— Given exercise —
Quote the records word for word from their first line through the line containing "pos(327,173)", including both of those lines.

[Text and item location entries]
══════════════════════════════

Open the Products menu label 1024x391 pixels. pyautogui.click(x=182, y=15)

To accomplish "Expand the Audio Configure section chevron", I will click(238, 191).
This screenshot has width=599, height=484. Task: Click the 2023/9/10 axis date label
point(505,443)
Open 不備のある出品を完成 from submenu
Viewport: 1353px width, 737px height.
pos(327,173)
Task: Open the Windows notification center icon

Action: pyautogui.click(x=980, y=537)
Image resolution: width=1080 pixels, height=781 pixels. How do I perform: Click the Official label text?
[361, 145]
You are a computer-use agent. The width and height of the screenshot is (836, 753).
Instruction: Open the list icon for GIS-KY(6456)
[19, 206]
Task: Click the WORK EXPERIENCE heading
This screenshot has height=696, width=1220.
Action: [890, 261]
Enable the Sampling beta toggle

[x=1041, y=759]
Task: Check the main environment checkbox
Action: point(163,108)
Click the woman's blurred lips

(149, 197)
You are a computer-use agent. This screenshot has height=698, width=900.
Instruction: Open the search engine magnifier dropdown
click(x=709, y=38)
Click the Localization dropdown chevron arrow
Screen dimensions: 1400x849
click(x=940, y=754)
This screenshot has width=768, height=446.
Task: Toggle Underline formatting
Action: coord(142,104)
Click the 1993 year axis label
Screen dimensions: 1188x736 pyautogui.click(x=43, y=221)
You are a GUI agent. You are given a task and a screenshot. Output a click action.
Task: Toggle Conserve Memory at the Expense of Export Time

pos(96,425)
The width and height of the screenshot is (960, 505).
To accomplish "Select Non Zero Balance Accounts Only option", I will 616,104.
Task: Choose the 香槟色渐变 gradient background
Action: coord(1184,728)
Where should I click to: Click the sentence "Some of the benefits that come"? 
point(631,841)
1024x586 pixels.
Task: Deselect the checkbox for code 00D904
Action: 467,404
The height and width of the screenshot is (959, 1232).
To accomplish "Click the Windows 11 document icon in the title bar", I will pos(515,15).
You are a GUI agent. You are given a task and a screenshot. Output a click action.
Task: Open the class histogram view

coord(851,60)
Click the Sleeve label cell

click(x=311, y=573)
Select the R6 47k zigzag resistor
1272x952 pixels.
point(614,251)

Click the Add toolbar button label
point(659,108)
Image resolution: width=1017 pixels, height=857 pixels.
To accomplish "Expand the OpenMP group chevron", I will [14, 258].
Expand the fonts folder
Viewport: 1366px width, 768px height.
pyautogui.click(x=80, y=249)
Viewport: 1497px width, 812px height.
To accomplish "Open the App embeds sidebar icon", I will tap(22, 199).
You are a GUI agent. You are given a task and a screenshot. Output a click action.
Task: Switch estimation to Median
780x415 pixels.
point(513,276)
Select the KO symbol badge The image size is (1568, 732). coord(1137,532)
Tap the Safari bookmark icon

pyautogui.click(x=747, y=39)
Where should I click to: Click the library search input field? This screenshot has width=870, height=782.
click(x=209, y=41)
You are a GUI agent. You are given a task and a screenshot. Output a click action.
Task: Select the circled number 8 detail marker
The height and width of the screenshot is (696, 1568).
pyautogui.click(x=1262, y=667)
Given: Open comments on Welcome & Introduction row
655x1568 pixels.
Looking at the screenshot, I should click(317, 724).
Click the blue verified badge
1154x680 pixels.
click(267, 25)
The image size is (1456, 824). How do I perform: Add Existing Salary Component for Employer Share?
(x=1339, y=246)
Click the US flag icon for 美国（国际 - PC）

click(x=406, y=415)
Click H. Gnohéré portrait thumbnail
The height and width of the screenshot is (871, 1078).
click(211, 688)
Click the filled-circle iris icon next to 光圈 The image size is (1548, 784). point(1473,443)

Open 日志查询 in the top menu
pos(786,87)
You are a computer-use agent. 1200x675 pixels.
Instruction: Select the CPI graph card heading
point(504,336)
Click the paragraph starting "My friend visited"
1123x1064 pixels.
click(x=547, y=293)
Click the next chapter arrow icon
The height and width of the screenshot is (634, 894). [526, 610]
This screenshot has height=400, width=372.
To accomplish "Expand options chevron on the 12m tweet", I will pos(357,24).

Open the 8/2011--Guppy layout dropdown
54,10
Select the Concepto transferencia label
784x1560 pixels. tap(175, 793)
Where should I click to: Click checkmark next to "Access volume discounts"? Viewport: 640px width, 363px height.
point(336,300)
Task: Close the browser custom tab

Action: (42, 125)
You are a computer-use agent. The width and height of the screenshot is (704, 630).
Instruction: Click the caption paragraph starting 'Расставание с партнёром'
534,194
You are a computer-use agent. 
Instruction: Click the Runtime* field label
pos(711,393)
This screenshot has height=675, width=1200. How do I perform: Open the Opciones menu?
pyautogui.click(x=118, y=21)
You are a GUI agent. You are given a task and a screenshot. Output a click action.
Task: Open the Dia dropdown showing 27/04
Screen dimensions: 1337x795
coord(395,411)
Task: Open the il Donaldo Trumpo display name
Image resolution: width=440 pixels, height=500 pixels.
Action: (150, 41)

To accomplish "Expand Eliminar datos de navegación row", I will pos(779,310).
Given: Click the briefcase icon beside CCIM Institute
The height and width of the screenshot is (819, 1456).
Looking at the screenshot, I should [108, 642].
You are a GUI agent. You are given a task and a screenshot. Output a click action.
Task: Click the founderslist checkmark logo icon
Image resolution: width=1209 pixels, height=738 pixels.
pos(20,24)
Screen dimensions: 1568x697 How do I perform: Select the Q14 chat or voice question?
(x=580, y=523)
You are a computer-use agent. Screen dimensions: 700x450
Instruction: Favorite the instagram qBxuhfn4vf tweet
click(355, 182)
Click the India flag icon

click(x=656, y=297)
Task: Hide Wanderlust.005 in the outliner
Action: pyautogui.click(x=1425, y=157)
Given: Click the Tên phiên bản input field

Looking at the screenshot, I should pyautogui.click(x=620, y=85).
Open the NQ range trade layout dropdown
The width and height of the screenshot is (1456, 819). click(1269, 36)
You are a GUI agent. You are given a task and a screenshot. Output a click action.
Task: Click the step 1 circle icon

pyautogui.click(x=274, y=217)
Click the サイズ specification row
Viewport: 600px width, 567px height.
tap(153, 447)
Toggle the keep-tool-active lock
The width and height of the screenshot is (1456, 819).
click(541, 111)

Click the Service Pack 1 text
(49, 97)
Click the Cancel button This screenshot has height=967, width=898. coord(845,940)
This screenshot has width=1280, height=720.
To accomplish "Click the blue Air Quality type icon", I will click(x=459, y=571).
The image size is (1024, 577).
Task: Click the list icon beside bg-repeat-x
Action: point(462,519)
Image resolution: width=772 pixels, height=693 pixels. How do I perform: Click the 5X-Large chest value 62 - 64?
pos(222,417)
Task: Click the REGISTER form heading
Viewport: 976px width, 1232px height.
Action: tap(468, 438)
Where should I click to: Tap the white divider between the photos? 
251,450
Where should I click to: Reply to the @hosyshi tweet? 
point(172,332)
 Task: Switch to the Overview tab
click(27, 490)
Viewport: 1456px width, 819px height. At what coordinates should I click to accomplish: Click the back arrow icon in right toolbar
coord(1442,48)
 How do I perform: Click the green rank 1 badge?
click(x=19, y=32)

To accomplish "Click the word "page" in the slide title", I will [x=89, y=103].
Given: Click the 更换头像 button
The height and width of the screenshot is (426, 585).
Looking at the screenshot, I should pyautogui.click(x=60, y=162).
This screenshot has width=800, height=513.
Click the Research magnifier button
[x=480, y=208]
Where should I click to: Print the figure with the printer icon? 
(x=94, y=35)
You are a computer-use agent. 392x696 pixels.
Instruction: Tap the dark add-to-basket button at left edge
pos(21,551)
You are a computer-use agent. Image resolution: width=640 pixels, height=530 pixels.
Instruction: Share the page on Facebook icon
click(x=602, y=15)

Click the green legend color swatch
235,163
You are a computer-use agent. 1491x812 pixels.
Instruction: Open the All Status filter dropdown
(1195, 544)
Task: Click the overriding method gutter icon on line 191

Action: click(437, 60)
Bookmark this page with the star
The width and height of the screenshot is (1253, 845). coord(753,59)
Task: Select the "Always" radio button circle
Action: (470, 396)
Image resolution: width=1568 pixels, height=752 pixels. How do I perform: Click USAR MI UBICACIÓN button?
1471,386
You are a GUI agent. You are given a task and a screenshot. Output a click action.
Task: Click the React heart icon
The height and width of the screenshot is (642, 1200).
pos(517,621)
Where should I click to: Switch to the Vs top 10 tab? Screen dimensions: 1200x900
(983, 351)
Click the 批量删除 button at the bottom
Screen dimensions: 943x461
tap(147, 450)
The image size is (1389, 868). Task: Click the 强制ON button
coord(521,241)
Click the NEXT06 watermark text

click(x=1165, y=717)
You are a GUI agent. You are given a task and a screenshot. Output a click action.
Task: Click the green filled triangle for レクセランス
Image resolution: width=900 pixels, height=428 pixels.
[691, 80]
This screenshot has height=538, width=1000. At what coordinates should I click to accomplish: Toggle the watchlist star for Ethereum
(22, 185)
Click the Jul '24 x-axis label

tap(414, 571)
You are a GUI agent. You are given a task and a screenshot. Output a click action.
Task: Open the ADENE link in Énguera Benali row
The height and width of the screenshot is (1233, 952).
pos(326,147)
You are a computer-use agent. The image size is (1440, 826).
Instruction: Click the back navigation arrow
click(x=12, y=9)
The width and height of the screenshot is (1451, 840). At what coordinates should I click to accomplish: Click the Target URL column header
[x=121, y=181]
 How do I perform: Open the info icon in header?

══════════════════════════════

— Exercise response —
Open the Products menu label 1024x391 pixels. pyautogui.click(x=182, y=15)

To accomplish "Expand the Audio Configure section chevron", I will click(238, 191).
This screenshot has width=599, height=484. Task: Click the 2023/9/10 axis date label
point(505,443)
Open 不備のある出品を完成 from submenu
Viewport: 1353px width, 737px height.
pos(327,173)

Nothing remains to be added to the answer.